##### STUDY TEXT

In March 2020, organisations in the UK entered an unplanned mass social experiment, asking a huge proportion of the working population to work from home in response to the COVID-19 pandemic. Several months later—as leaders ask themselves what’s next—we asked 2,000 UK employees about their experience and how they want to work in future.
Our goals are to help employers understand how to sustain remote working, where it is required, in the short-term, and to help them re-think how they operate and work in the longer term.
Our findings show that for many, working from home has been a surprisingly positive experience. 82% of those who shifted to working remotely feel trusted by their employer to do so. 78% feel as (or more) valued as they did before the crisis. 86% of remote workers also reported positive benefits, such as fewer distractions and better work-life balance. However, it’s not all good news. 79% also experienced negative impacts, including anxiety, loneliness and increasingly blurred boundaries between home and work.

##########
##### SUPPLIED ENTRIES

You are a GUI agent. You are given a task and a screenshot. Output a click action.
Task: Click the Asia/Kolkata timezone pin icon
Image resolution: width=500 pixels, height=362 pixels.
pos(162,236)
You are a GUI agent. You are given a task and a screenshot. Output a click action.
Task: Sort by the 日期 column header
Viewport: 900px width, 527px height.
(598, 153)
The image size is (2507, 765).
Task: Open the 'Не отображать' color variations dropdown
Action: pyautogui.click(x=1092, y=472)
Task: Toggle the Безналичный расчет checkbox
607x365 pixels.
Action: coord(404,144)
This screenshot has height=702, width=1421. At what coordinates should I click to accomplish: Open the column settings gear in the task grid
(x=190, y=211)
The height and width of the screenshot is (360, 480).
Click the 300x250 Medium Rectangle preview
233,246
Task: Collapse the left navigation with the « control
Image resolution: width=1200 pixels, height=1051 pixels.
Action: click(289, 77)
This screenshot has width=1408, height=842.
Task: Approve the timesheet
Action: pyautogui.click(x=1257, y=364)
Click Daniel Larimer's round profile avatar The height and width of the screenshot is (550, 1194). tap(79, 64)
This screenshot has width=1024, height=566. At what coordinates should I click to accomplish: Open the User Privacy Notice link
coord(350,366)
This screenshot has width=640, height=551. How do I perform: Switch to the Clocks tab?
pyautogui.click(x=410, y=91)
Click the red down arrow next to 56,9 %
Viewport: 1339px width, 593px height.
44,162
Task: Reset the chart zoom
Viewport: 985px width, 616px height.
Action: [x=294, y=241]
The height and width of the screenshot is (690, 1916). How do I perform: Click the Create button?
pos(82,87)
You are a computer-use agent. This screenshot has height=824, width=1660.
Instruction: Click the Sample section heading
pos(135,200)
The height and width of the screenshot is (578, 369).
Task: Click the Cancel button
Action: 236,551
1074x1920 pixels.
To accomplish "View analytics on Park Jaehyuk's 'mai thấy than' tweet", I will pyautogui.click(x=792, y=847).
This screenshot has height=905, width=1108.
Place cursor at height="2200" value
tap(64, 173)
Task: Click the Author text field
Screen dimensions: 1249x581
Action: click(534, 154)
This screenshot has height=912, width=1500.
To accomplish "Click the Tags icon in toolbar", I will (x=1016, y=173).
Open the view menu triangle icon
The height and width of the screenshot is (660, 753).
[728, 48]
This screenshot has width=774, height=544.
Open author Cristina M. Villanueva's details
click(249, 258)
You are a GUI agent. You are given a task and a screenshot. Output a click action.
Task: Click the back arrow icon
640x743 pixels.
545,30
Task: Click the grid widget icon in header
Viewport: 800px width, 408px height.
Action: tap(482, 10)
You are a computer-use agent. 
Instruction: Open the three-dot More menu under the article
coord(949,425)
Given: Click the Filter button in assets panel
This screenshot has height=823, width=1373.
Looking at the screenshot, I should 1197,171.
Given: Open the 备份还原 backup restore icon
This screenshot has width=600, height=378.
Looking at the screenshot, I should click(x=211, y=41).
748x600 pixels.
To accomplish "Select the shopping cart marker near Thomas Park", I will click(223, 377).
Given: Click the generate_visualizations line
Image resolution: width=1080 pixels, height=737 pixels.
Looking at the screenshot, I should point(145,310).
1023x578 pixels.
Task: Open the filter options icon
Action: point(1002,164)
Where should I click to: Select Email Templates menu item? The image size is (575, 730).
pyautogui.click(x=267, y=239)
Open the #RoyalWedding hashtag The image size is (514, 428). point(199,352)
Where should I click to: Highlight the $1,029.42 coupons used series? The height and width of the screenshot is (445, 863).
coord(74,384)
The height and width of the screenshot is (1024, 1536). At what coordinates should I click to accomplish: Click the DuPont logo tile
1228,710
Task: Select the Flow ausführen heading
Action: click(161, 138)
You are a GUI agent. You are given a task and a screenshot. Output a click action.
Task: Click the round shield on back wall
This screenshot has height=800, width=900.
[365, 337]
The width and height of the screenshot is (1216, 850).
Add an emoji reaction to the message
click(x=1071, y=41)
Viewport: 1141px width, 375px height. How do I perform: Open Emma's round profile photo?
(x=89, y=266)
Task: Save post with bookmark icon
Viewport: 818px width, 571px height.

##########

# EXERCISE DESCRIPTION
Reproduce the survey text on remote working in the UK word for word.

# RESPONSE TO THIS EXERCISE
In March 2020, organisations in the UK entered an unplanned mass social experiment, asking a huge proportion of the working population to work from home in response to the COVID-19 pandemic. Several months later—as leaders ask themselves what’s next—we asked 2,000 UK employees about their experience and how they want to work in future.
Our goals are to help employers understand how to sustain remote working, where it is required, in the short-term, and to help them re-think how they operate and work in the longer term.
Our findings show that for many, working from home has been a surprisingly positive experience. 82% of those who shifted to working remotely feel trusted by their employer to do so. 78% feel as (or more) valued as they did before the crisis. 86% of remote workers also reported positive benefits, such as fewer distractions and better work-life balance. However, it’s not all good news. 79% also experienced negative impacts, including anxiety, loneliness and increasingly blurred boundaries between home and work.